NASHVILLE, Tenn. – After an extensive national search, Vice Chancellor for Athletics and University Affairs and Athletics Director Malcolm Turner today announced Jerry Stackhouse as Vanderbilt University’s men’s basketball head coach.
“I am extremely excited to join the Vanderbilt family and build on the incredible accomplishments of its athletics program and men’s basketball program,” said Stackhouse, who is currently serving as an assistant coach for the Memphis Grizzlies in the NBA. “I look forward to furthering Vanderbilt’s unique approach to athletics — blending a powerhouse competitive spirit with elite academics to holistically develop talented student-athletes and celebrate victories on and off the court.
“I would like to thank Malcolm Turner and Chancellor Zeppos for giving me this fantastic opportunity to direct the Vanderbilt men’s basketball program into its next great era.”
Turner led the search with Chancellor Nicholas S. Zeppos, supported by executive search firm Korn Ferry.
A first-year assistant coach with the Memphis Grizzlies following two seasons as head coach of the NBA G League’s Raptors 905, Stackhouse takes the reins of a Vanderbilt program that boasts three SEC regular season titles, two conference tournament titles and 15 NCAA Tournament appearances.
“The future is bright for the men’s basketball team with such an accomplished individual at the helm,” said Turner. “Jerry brings a unique mix of experience as a legendary player and successful coach, and I fully expect he’ll take the program to new heights. I’ve spoken with people inside and outside both college and professional basketball, and there is unanimous agreement that Jerry’s competitiveness, grit and tireless focus on player development are a perfect fit to advance the ‘Vanderbilt Way’ in college athletics. This is an incredibly exciting moment for Vanderbilt.”
“Jerry Stackhouse‘s storied career speaks for itself — he embodies Vanderbilt’s commitment to excellence, on and off the court,” said Chancellor Nicholas S. Zeppos. “Jerry is a true competitor who will carry on Vanderbilt’s legacy of comprehensively developing student-athletes to excel in everything they do — on the court, in the classroom, and in their lives. I am thrilled to welcome him to Vanderbilt.”
As head coach of Raptors 905, Stackhouse steered the team to a 39-11 regular season record and 6-1 playoff record in the 2016-17 season, guiding the team to its first NBA G League Championship and winning NBA G League Coach of the Year. Stackhouse led the team to a 31-19 regular season record and a second straight appearance in the NBA G League Finals in 2017-18. Stackhouse was an assistant coach for the Toronto Raptors during the 2015-16 season.

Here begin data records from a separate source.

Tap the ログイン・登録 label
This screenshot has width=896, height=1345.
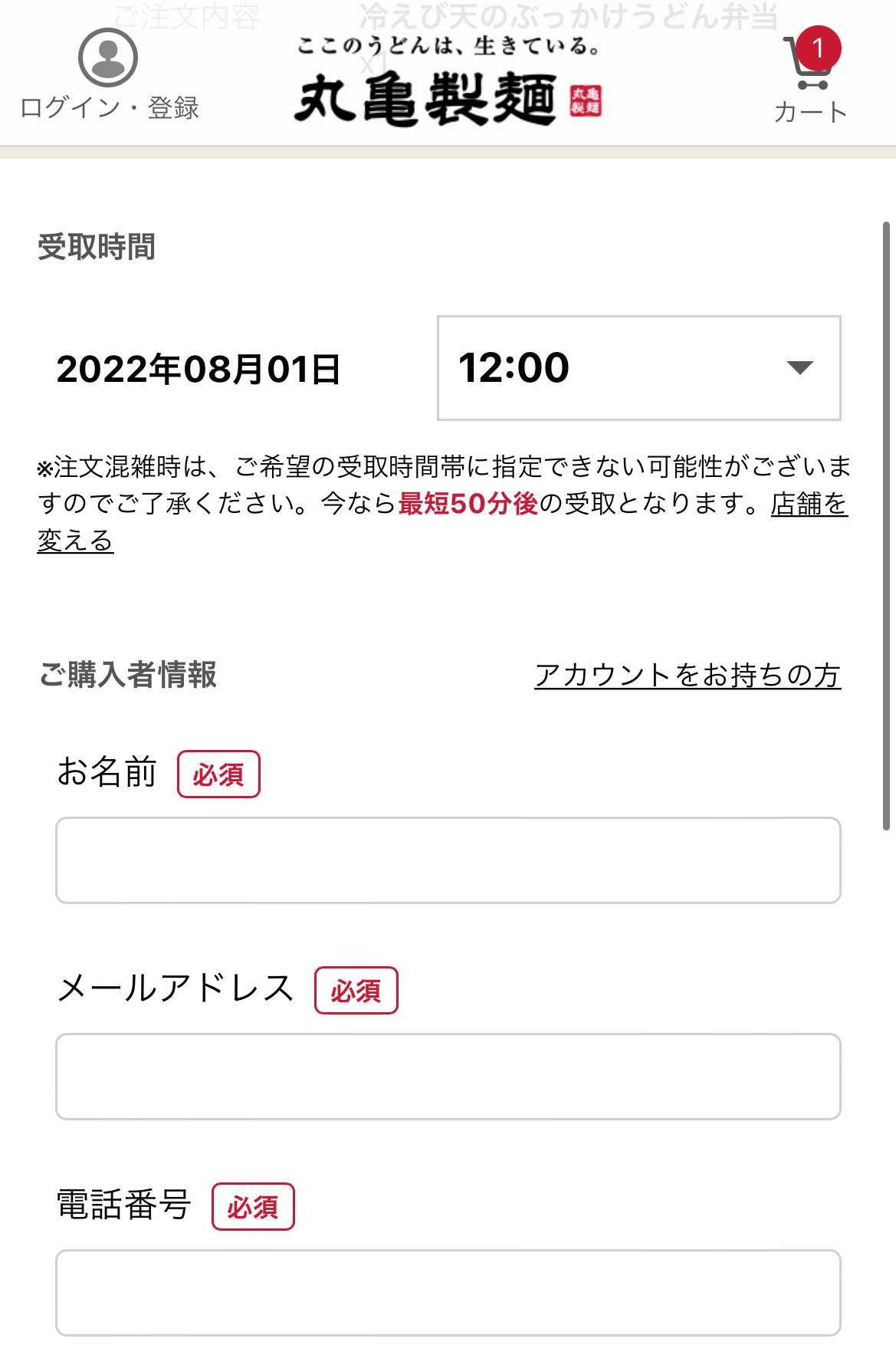point(110,107)
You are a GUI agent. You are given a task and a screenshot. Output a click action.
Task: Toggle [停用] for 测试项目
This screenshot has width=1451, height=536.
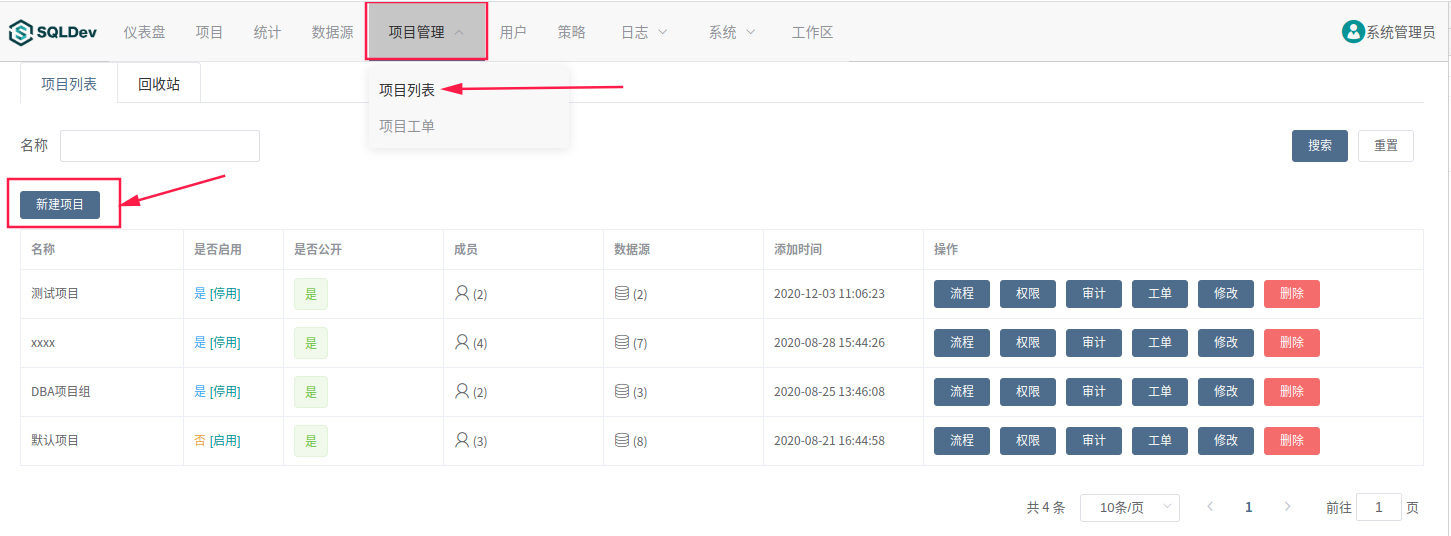[x=225, y=294]
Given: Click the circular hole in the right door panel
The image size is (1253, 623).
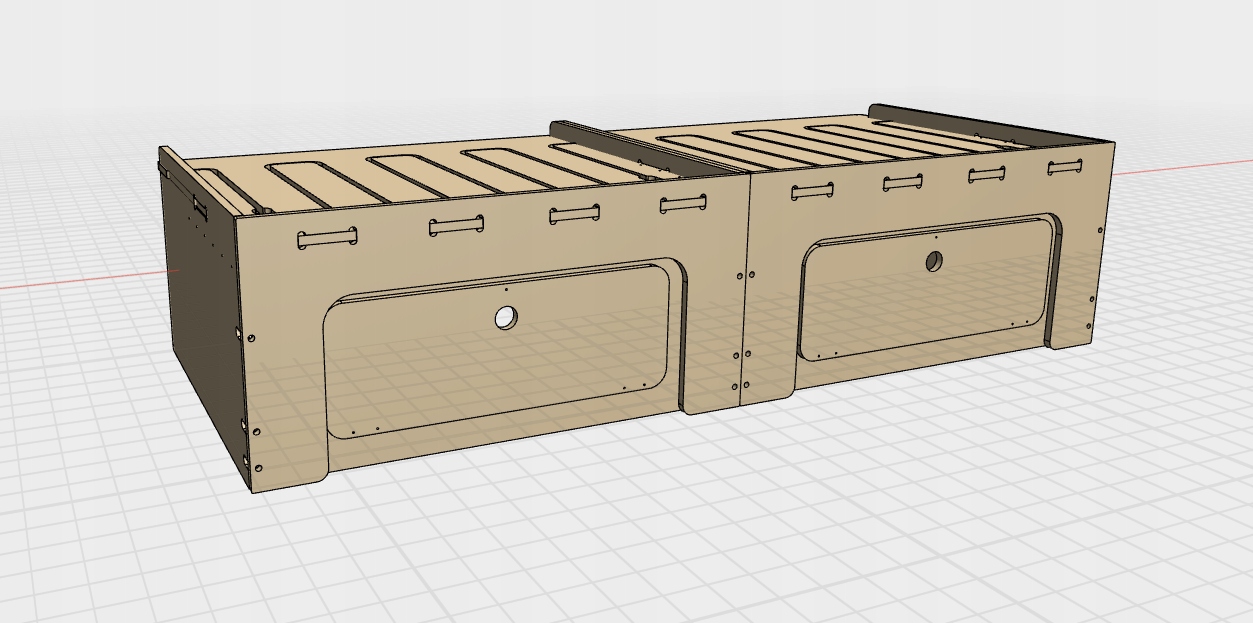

Stackhouse appeared in 970 games (564 starts) for eight teams during his 18-year NBA career and averaged 16.9 points, 3.3 assists, 3.2 rebounds and 31.2 minutes. A two-time All-Star with the Detroit Pistons (2000, 2001), Stackhouse posted career highs of 29.8 points (second in the NBA) during the 2000-01 season, leading the league in total points and free throws made. He reached the 2006 NBA Finals as a member of the Dallas Mavericks.

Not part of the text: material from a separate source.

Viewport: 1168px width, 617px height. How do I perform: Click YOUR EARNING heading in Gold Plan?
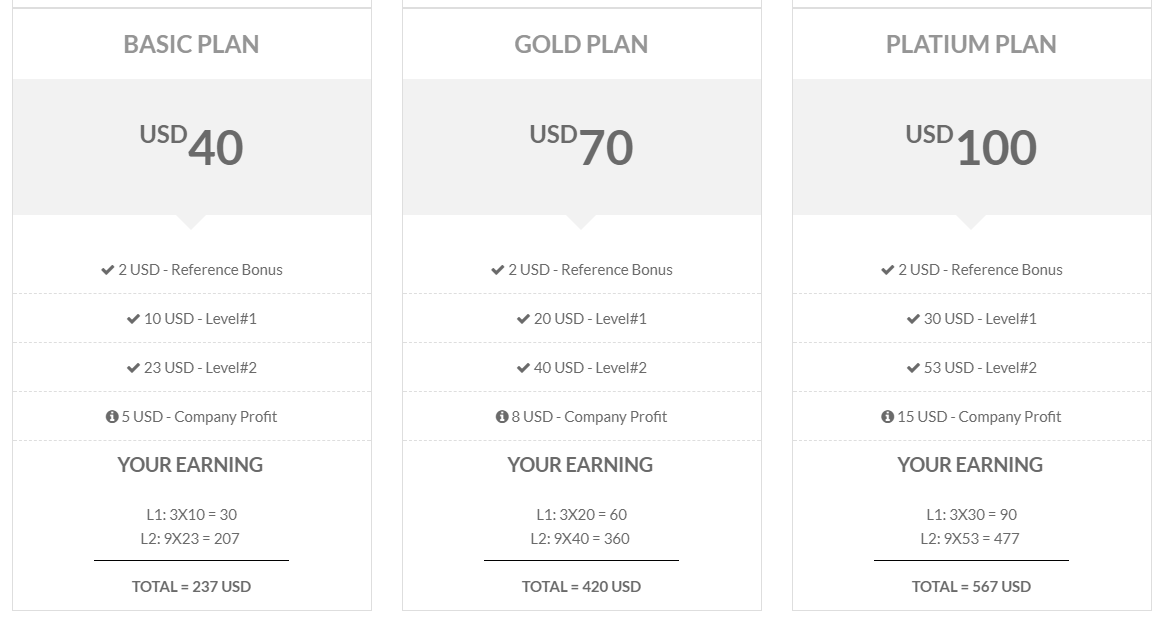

After playing for legendary head coach Dean Smith and earning Sports Illustrated Player of the Year, All-America first team and All-ACC honors at North Carolina, Stackhouse was selected by the Philadelphia 76ers with the third overall pick in the 1995 NBA Draft. He was named to the 1995-96 NBA All-Rookie first team after leading all first-year players in scoring (19.8 points).
In 2011, Stackhouse launched Stackhouse Elite, an AAU program based in Atlanta, Georgia. The program captured numerous titles in the 15U, 16U, and 17U divisions.

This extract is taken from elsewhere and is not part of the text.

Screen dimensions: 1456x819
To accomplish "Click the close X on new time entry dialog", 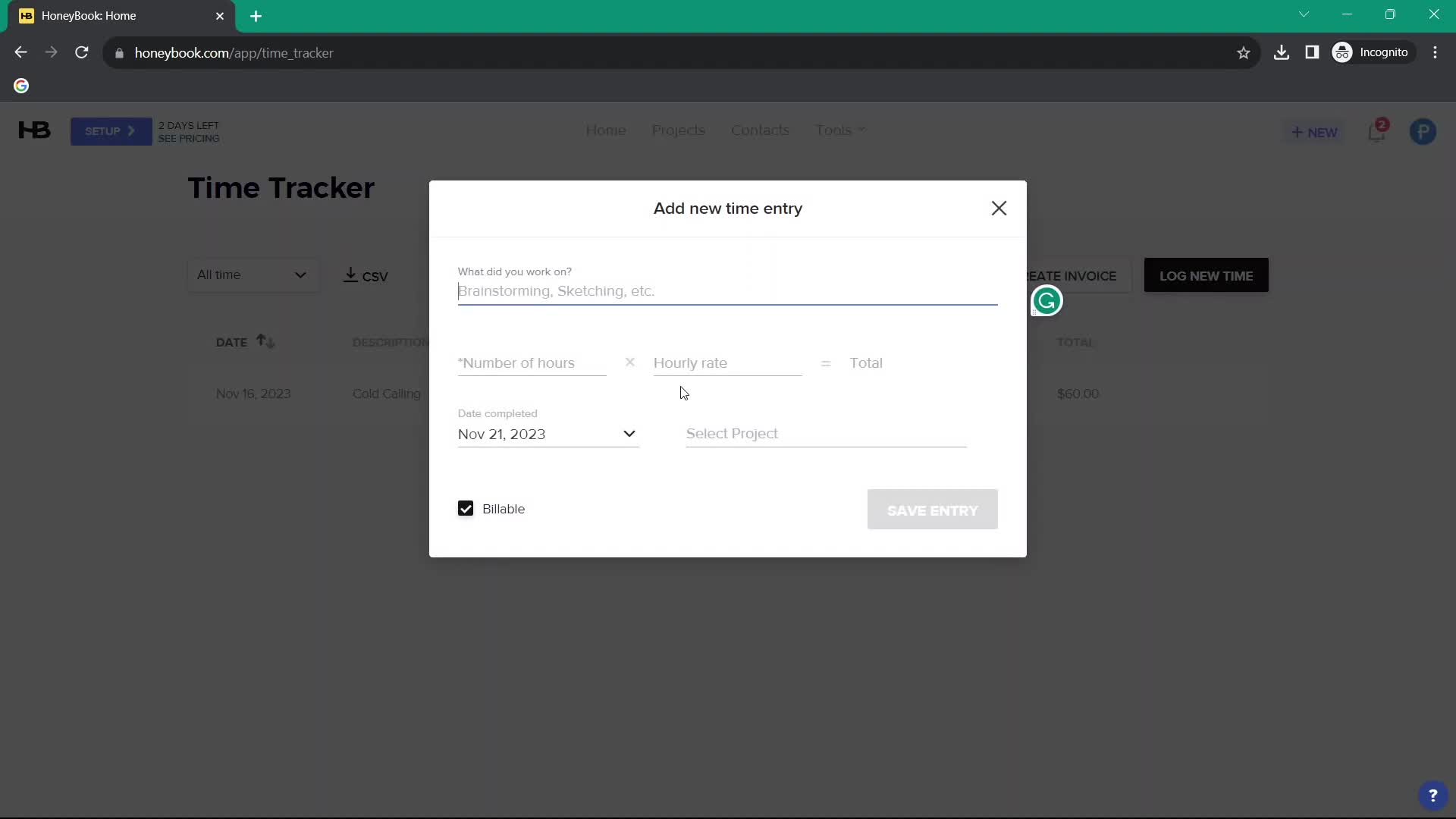I will coord(999,208).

Stackhouse prepped at Kinston (N.C.) High School and Oak Hill (Va.) Academy and was one of the most highly recruited athletes in college basketball history. He became just the third freshman in ACC history to earn most outstanding player honors at the ACC Tournament. Stackhouse and the Tar Heels also reached the 1995 Final Four. Weeks later, he announced he would enter the NBA Draft. Going to the NBA, however, did not mean the end of his educational pursuits.
“When I decided to leave early I made a promise to Coach (Dean) Smith and to my mother that I would continue to try to do just that,” Stackhouse said. “I wasn’t just going to pursue a basketball career, I wasn’t going to end my academic career.”
Stackhouse received his bachelor’s degree from North Carolina in the fall of 1999.
Stackhouse completed the Business of Entertainment, Media and Sports at the Harvard Business School executive education program in 2017.